Please output only the lines running from the one that contains "638x450 pixels." through the last line of the data below, exactly as they stand, with no pictures.

Dataset records:
Segment Open
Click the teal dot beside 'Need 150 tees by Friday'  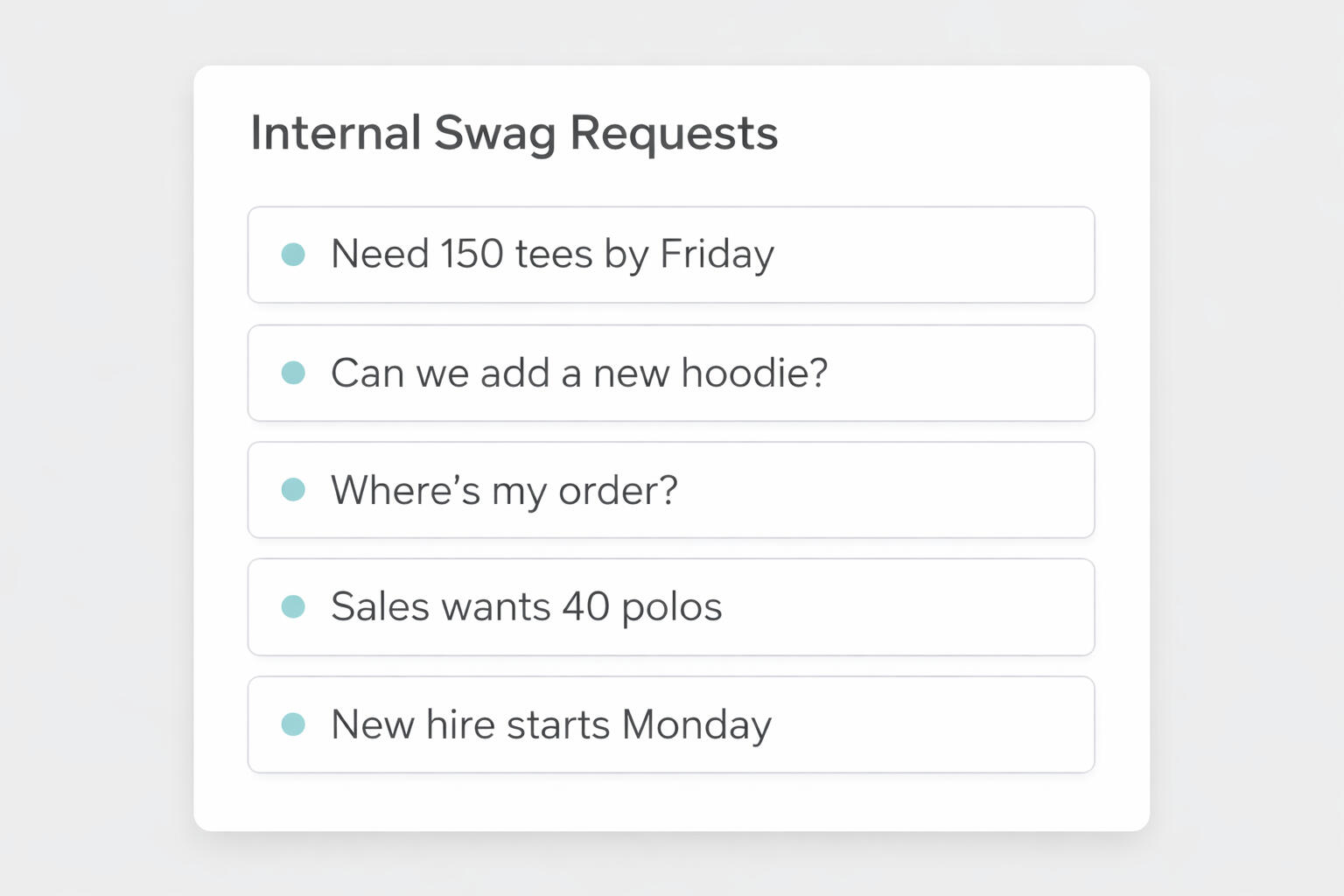(x=293, y=255)
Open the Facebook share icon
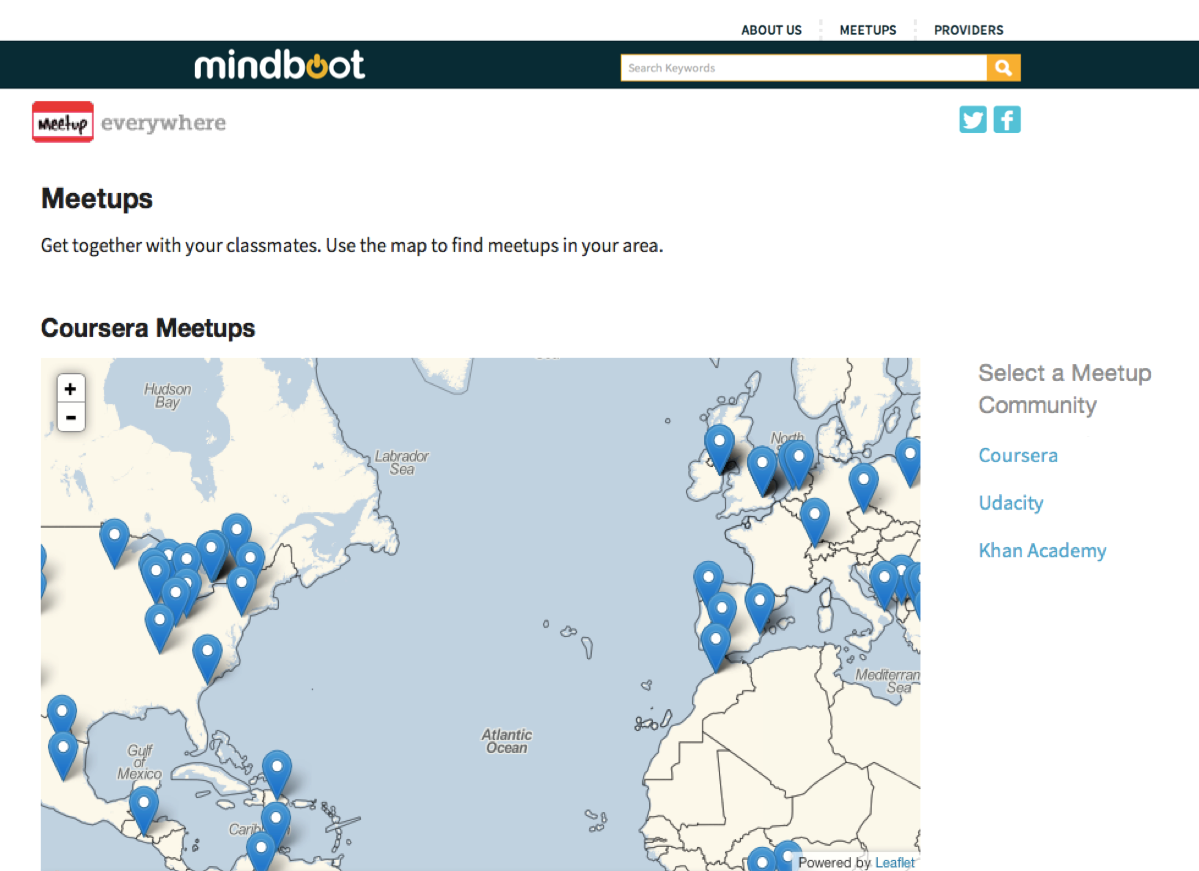The image size is (1199, 871). [x=1007, y=120]
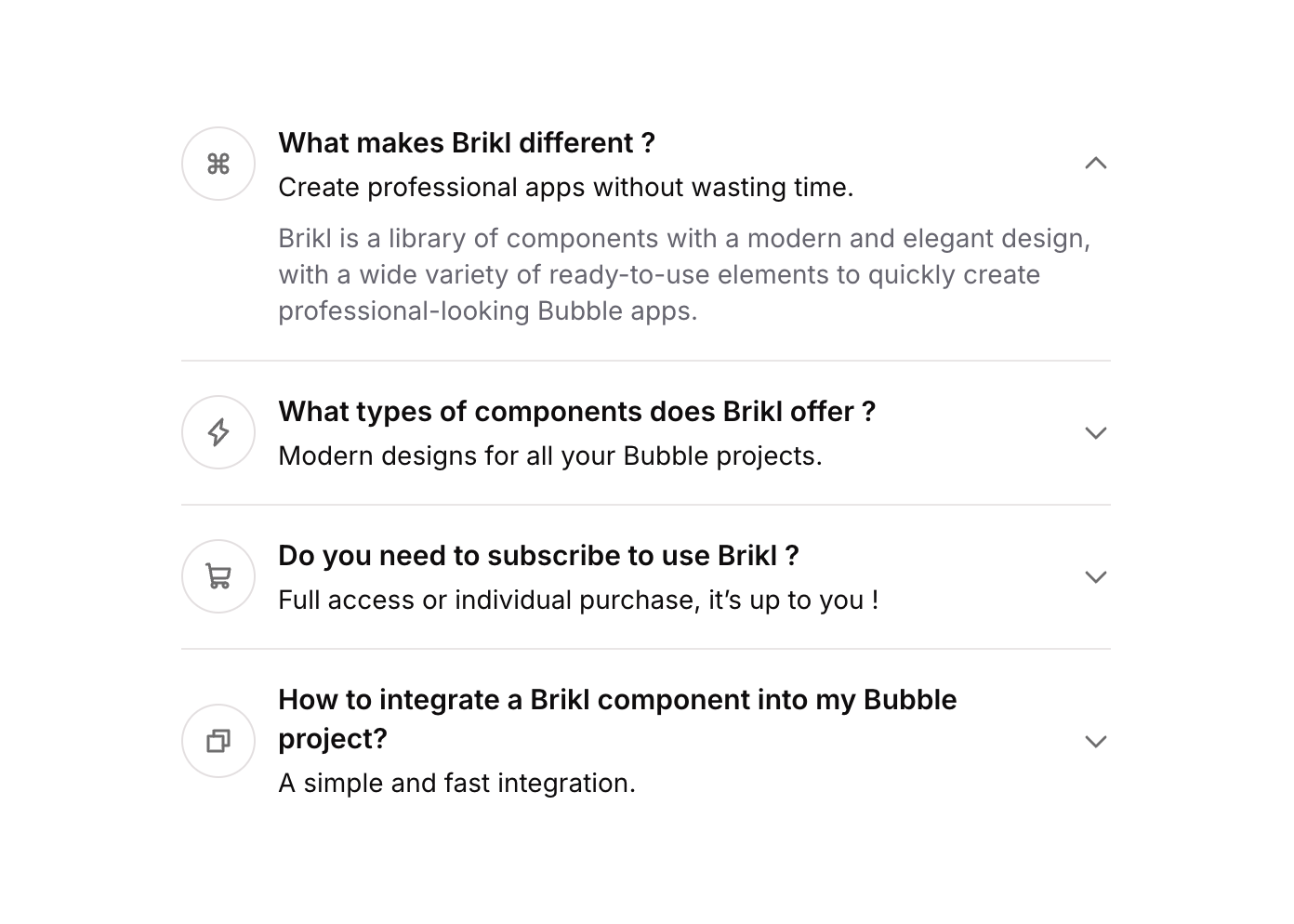Click the shopping cart icon
The height and width of the screenshot is (924, 1294).
click(218, 576)
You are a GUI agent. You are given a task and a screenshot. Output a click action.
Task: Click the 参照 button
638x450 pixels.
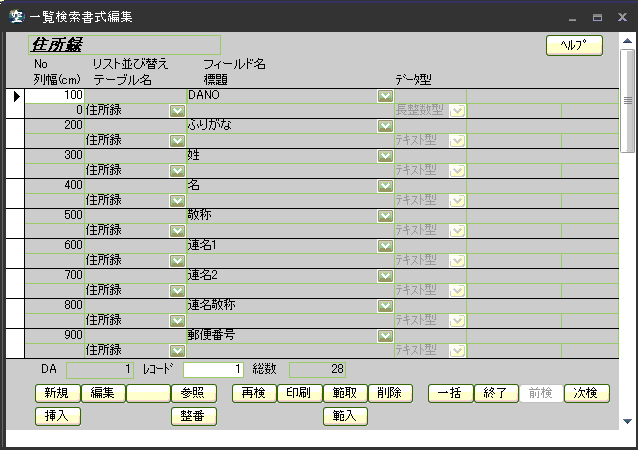pyautogui.click(x=193, y=393)
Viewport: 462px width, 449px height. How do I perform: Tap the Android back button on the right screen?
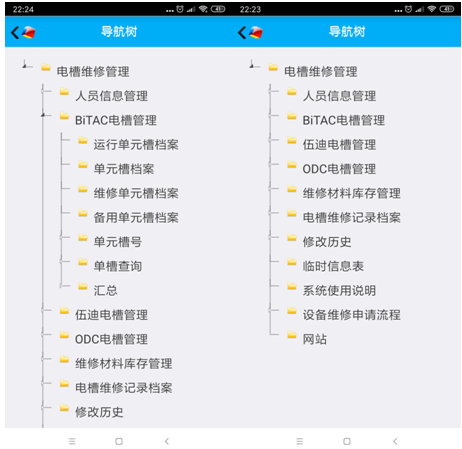click(395, 441)
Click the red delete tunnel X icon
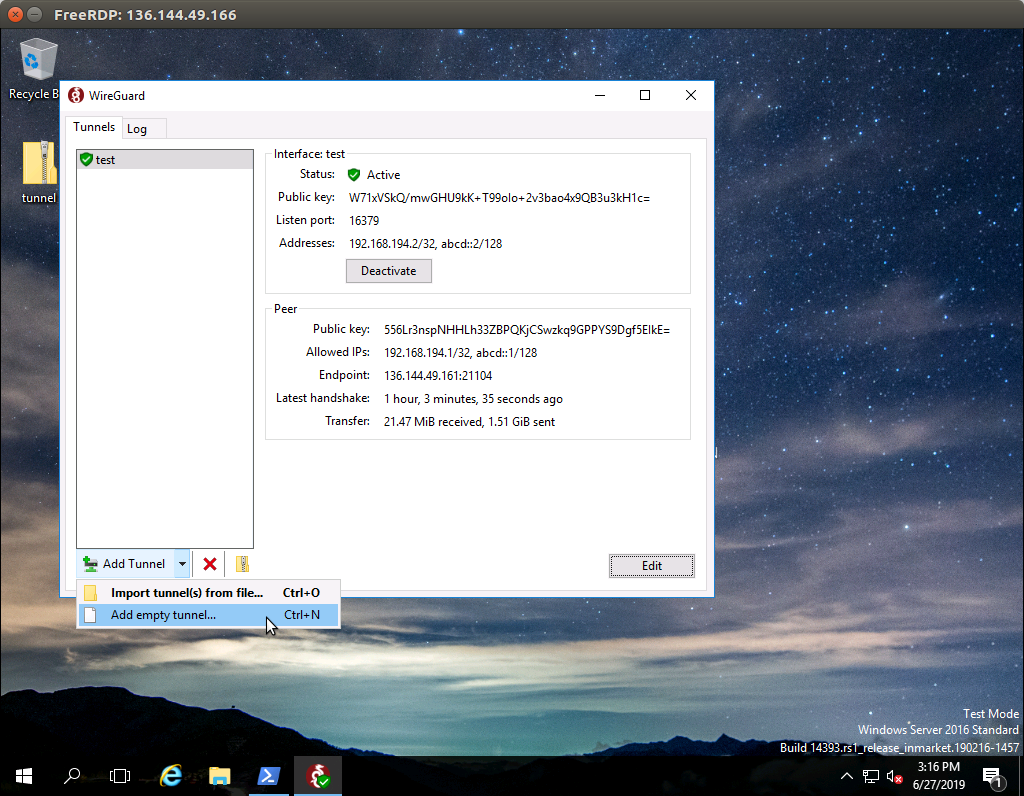1024x796 pixels. pos(210,564)
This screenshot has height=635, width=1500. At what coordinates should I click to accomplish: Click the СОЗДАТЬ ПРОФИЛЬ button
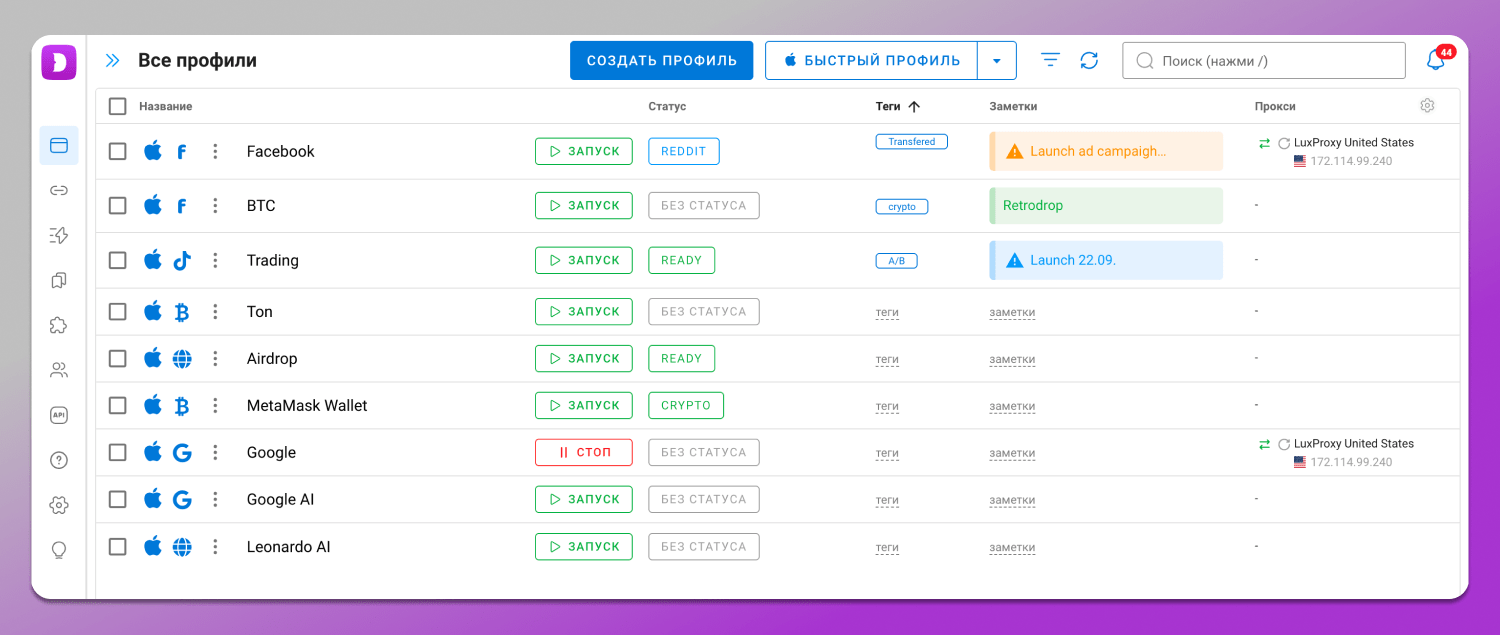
Segment Closed
Result of the task:
638x450 pixels.
pyautogui.click(x=193, y=393)
Viewport: 462px width, 449px height. How do I perform: Tap the Android back button on the right screen?
click(395, 441)
Click the red delete tunnel X icon
1024x796 pixels. pos(210,564)
This screenshot has height=635, width=1500. At what coordinates should I click to accomplish: Click the СОЗДАТЬ ПРОФИЛЬ button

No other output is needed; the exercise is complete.